## THE PROBLEM
Reproduce word for word the lines between those holding "1430x732 pixels." and "Task: Click the previous", inclusive, and nothing else from the data below.
[SOURCE DATA — start]
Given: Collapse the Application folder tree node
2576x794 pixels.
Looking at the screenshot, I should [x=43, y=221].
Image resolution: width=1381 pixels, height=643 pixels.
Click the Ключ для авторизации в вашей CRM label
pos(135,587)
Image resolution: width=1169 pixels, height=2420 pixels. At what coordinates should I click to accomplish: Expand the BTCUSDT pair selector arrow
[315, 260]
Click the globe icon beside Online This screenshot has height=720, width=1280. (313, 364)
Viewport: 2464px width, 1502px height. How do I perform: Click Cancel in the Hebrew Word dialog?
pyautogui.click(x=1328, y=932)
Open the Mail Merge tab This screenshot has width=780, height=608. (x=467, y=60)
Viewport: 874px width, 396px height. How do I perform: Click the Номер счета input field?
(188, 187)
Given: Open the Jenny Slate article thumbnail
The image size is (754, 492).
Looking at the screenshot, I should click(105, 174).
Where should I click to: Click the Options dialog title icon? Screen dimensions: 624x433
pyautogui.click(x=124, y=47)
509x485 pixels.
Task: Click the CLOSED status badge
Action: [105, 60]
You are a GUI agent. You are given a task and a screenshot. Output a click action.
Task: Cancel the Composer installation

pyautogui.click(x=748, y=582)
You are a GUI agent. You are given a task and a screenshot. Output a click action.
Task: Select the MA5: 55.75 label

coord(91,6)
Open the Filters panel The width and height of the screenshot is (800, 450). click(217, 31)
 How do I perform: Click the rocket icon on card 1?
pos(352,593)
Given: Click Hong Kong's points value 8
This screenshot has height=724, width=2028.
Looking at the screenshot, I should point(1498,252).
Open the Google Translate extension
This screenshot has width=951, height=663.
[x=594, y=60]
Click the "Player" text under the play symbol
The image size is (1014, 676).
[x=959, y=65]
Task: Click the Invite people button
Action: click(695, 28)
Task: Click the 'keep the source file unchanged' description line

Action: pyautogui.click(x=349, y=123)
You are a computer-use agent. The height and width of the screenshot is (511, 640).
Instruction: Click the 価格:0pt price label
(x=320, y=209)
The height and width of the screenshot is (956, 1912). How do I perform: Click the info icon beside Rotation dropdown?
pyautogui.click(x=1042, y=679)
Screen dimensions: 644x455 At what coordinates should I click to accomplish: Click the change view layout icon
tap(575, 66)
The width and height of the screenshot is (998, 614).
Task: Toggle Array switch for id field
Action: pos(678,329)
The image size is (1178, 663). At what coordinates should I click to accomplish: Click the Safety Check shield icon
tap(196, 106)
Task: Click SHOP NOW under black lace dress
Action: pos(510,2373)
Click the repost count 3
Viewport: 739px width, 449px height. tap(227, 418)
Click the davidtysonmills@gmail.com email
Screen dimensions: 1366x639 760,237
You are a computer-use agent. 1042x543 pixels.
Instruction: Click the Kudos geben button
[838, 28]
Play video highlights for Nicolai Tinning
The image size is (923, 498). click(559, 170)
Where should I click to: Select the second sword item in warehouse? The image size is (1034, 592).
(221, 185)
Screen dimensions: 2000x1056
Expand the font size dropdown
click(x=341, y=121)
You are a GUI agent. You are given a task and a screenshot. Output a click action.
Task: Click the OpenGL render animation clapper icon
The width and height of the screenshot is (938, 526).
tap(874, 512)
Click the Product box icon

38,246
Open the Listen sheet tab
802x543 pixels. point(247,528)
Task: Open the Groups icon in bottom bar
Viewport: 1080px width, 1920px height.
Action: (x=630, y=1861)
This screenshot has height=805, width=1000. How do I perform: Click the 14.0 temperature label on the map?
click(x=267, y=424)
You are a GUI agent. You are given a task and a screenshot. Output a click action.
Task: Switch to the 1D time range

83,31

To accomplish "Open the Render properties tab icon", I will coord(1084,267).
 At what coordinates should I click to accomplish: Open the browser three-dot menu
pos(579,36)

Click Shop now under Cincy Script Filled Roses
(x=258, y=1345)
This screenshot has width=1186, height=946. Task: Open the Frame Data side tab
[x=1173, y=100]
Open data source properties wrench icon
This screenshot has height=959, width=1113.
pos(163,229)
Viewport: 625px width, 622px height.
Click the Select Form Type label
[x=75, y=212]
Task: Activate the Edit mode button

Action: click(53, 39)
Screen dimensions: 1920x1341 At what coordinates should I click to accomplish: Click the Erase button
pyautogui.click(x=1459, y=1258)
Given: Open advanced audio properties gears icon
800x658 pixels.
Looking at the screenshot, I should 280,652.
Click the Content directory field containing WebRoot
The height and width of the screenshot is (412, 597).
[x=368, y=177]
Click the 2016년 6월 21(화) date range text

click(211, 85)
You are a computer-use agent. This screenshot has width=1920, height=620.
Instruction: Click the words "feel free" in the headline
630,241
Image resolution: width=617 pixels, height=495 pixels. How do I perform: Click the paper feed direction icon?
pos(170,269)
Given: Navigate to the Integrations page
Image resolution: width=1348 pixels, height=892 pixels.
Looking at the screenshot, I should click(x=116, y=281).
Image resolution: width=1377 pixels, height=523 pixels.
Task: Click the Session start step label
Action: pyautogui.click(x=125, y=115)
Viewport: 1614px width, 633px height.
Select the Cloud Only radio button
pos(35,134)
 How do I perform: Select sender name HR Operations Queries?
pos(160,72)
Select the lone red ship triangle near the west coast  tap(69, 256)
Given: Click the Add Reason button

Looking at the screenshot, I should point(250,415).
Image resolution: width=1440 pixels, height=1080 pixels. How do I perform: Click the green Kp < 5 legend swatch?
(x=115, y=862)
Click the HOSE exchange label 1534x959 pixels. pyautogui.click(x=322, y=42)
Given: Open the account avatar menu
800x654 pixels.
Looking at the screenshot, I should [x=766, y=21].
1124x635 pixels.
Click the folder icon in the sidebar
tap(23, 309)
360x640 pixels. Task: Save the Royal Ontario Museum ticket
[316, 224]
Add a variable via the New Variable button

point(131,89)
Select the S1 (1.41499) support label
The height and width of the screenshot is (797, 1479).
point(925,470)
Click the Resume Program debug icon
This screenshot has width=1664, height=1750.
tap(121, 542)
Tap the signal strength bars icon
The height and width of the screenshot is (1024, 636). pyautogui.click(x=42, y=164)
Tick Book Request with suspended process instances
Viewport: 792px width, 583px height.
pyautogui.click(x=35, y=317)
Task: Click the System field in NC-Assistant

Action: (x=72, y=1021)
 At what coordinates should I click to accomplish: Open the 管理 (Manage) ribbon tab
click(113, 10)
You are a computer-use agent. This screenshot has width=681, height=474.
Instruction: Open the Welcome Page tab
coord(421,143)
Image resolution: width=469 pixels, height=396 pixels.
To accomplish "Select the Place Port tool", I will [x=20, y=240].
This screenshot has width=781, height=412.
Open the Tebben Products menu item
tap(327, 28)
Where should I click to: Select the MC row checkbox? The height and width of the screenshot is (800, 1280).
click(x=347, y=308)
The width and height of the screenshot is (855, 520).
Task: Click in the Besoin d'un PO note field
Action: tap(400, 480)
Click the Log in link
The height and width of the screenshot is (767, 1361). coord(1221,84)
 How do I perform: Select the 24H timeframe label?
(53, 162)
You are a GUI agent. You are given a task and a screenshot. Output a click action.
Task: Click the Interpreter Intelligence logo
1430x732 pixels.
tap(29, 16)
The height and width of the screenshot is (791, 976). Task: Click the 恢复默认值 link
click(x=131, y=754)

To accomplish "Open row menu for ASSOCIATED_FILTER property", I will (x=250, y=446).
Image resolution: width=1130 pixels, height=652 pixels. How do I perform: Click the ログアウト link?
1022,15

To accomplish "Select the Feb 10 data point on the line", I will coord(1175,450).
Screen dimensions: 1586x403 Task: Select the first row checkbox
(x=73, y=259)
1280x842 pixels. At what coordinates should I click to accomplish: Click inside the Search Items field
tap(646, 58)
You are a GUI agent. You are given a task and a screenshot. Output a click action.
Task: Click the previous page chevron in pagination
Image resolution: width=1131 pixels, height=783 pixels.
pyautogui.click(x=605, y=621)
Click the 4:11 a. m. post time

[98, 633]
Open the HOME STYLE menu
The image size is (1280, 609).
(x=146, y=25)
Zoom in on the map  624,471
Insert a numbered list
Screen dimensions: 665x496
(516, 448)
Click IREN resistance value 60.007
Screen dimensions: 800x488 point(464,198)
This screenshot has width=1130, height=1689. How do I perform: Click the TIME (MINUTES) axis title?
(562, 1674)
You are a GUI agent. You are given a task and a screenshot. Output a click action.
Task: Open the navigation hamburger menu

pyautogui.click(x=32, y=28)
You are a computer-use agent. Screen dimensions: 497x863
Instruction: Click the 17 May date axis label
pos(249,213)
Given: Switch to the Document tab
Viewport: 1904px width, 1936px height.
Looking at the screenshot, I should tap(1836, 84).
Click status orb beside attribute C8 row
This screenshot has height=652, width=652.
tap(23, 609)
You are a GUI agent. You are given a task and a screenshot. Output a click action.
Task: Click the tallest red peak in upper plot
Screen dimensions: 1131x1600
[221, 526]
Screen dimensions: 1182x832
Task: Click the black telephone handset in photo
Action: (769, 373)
[SOURCE DATA — finish]
## WRITTEN SOLUTION
1430x732 pixels.
tap(29, 16)
The height and width of the screenshot is (791, 976). Task: Click the 恢复默认值 link
click(x=131, y=754)

To accomplish "Open row menu for ASSOCIATED_FILTER property", I will (x=250, y=446).
Image resolution: width=1130 pixels, height=652 pixels. How do I perform: Click the ログアウト link?
1022,15

To accomplish "Select the Feb 10 data point on the line", I will coord(1175,450).
Screen dimensions: 1586x403 Task: Select the first row checkbox
(x=73, y=259)
1280x842 pixels. At what coordinates should I click to accomplish: Click inside the Search Items field
tap(646, 58)
You are a GUI agent. You are given a task and a screenshot. Output a click action.
Task: Click the previous page chevron in pagination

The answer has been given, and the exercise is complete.